Department of Mechanical and Mechatronics Engineering, University of Auckland, Auckland1010, New Zealand.
Dodd-Walls Centre for Photonic and Quantum Technologies, Dunedin9054, New Zealand.
Anal Chem. 2022 Sep 20;94(37):12907-12918. doi: 10.1021/acs.analchem.2c03082. Epub 2022 Sep 6.
Machine learning has had a significant impact on the value of spectroscopic characterization tools, particularly in biomedical applications, due to its ability to detect latent patterns within complex spectral data. However, it often requires extensive data preprocessing, including baseline correction and denoising, which can lead to an unintentional bias during classification. To address this, we developed two deep learning methods capable of fully preprocessing raw Raman spectroscopy data without any human input. First, cascaded deep convolutional neural networks (CNN) based on either ResNet or U-Net architectures were trained on randomly generated spectra with augmented defects. Then, they were tested using simulated Raman spectra, surface-enhanced Raman spectroscopy (SERS) imaging of chemical species, low resolution Raman spectra of human bladder cancer tissue, and finally, classification of SERS spectra from human placental extracellular vesicles (EVs). Both approaches resulted in faster training and complete spectral preprocessing in a single step, with more speed, defect tolerance, and classification accuracy compared to conventional methods. These findings indicate that cascaded CNN preprocessing is ideal for biomedical Raman spectroscopy applications in which large numbers of heterogeneous spectra with diverse defects need to be automatically, rapidly, and reproducibly preprocessed.
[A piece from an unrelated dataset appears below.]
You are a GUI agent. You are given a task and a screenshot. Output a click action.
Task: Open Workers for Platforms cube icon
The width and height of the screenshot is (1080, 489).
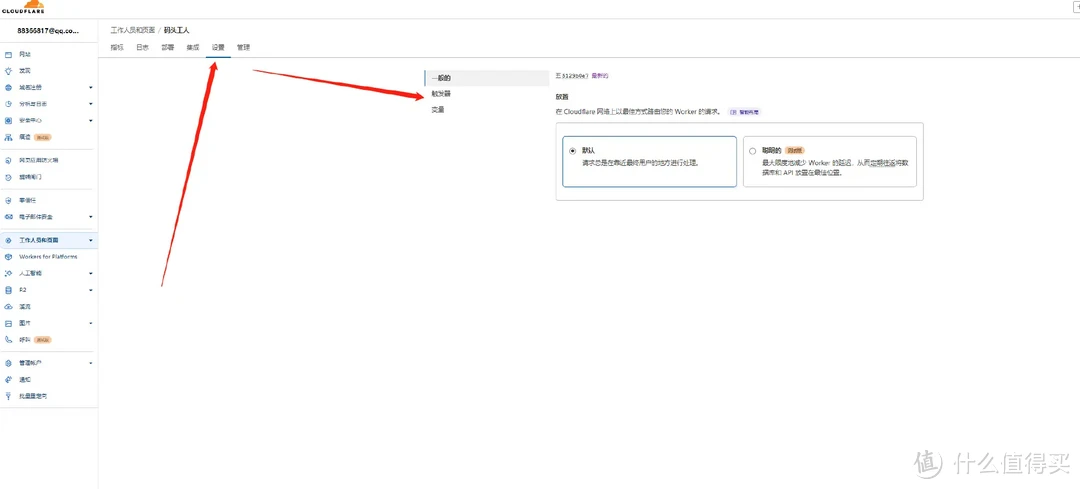(x=9, y=257)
机器学习对光谱特征工具的价值产生了重大影响,特别是在生物医学应用中,因为它能够在复杂的光谱数据中检测潜在模式。然而,它通常需要广泛的数据预处理,包括基线校正和去噪,这可能会在分类过程中导致无意识的偏差。为了解决这个问题,我们开发了两种能够完全预处理原始拉曼光谱数据的深度学习方法,而无需任何人工输入。首先,基于 ResNet 或 U-Net 架构的级联深度卷积神经网络 (CNN) 在具有增强缺陷的随机生成光谱上进行训练。然后,使用模拟拉曼光谱、化学物质的表面增强拉曼光谱成像、人膀胱癌组织的低分辨率拉曼光谱以及最后对人胎盘细胞外囊泡 (EVs) 的 SERS 光谱进行分类来测试它们。这两种方法都实现了更快的训练和在单个步骤中完成光谱预处理,与传统方法相比,速度更快、容错性更强、分类准确性更高。这些发现表明,级联 CNN 预处理非常适合需要自动、快速和可重复地预处理大量具有不同缺陷的异构光谱的生物医学拉曼光谱应用。